Por el flamenco (2009) — a film by Shem Shemy

 

One of the distinct benefits that I gain from this blog is receiving news about flamenco and flamencophilia from readers around the globe. So I was delighted to find a stash of emails recently of which I had been oblivious and that had lain unopened for a long while — my sincere apologies to all those who had to wait to receive replies. Amongst these was a message from Shem Shemy, an Israeli filmmaker who has charted his own emotional journey through flamenco. Generously, he sent me a copy of his film Por el flamenco, a title that defies translation into English, for it could mean both ‘Through flamenco’ and ‘For flamenco’s sake’. The truth is that the film fits both titles, because although the filmmaker finds emotional catharsis through flamenco, in fact, flamenco, versatile, unique and bonding, is an equally real protagonist here and so too flamencophilia. There are many of us out there, like Shemy and his friend Yoel, hooked by flamenco, obsessed by it day in and out, night after night, desiring always to catch the palo on its crest and willing to forsake it all to pursue flamenco trails. So this is a film that not only speaks to a global flamenco community, but also represents us.

This is really a film about flamenco as a journey. It is also a conversation that the filmmaker has with his father, who was badly wounded in his youth and whose pain is transmitted over the years to his young son. However, over and beyond the personal or autobiographical elements of this story, this film is rich in glimpses of flamenco as a way of life for so many in southern Spain. Shemy successfully eschews the flamenco of tourist traps and Andalusian stereotypes and he also avoids flamenco as high art or studio rehearsal. Instead, he traces flamenco as a way of life. Set in Granada, the film charts a series of flamenco encounters there and in other parts of southern Spain that culminate in a visit to the home in Jeréz de la Frontera of none other than Dolores Agujetas. If ever deep song could expose the raw, jagged nerve of loss and sorrow, it must be through the haunting voices of the Agujetas family. Back in the day, I did some extended research on flamenco through the figure of her brother Antonio Agujetas, and his rendition of a seguiriya, sung in the chapel of a prison, still rings in my ears. His sister is also a mesmerizing singer, indeed, surely one of the most powerful female singers of deep song alive.

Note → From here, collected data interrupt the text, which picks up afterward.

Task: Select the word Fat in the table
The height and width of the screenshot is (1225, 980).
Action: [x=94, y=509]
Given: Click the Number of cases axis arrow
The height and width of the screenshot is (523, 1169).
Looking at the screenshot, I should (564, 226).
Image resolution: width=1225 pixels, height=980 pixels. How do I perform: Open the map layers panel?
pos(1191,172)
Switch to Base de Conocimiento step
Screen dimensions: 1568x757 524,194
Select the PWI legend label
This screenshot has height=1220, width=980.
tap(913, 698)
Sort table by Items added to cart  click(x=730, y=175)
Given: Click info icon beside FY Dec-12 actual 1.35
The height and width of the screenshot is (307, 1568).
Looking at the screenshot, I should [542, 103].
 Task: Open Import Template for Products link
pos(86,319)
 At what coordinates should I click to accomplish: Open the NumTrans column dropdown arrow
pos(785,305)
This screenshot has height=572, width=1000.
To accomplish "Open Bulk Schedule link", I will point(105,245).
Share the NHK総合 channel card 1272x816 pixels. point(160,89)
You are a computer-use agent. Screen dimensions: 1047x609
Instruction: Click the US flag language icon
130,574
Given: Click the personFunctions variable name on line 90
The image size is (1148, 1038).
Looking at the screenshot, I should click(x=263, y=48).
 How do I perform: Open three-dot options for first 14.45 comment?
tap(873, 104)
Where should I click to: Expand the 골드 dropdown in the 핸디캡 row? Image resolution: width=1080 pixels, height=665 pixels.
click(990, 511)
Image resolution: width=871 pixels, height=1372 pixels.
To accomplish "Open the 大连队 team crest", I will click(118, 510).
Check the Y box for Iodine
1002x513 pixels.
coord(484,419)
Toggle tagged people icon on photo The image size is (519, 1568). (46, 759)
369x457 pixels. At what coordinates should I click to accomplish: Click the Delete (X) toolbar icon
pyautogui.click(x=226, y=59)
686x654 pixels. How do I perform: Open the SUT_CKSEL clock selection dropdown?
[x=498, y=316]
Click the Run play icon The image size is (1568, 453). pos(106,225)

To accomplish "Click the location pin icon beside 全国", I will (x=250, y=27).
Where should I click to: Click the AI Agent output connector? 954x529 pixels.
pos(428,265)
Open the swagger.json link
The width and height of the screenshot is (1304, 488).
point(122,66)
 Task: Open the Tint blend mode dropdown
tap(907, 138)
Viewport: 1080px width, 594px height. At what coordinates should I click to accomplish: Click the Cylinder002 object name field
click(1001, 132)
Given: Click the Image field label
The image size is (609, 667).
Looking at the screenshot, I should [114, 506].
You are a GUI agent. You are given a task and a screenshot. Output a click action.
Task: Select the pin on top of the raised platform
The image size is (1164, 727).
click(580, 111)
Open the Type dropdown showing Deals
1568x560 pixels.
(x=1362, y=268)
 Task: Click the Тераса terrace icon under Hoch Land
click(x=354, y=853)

There is an absolutely singular moment in the film, when a waiter in a restaurant somewhere in the south of Spain sings. This is a scene of real flamenco magic. As this man sang, my heart stopped in wonder. Here was someone whose greatness could match the Morentes of this world! How many andaluces, one wonders, go about their daily business, harbouring within them a rich vein of arte?

My thanks to Shem Shemy for sending me his film. I hope that someday there will be a roving international festival of flamenco films that we all get to see. Por el flamenco deserves to be up there with the best.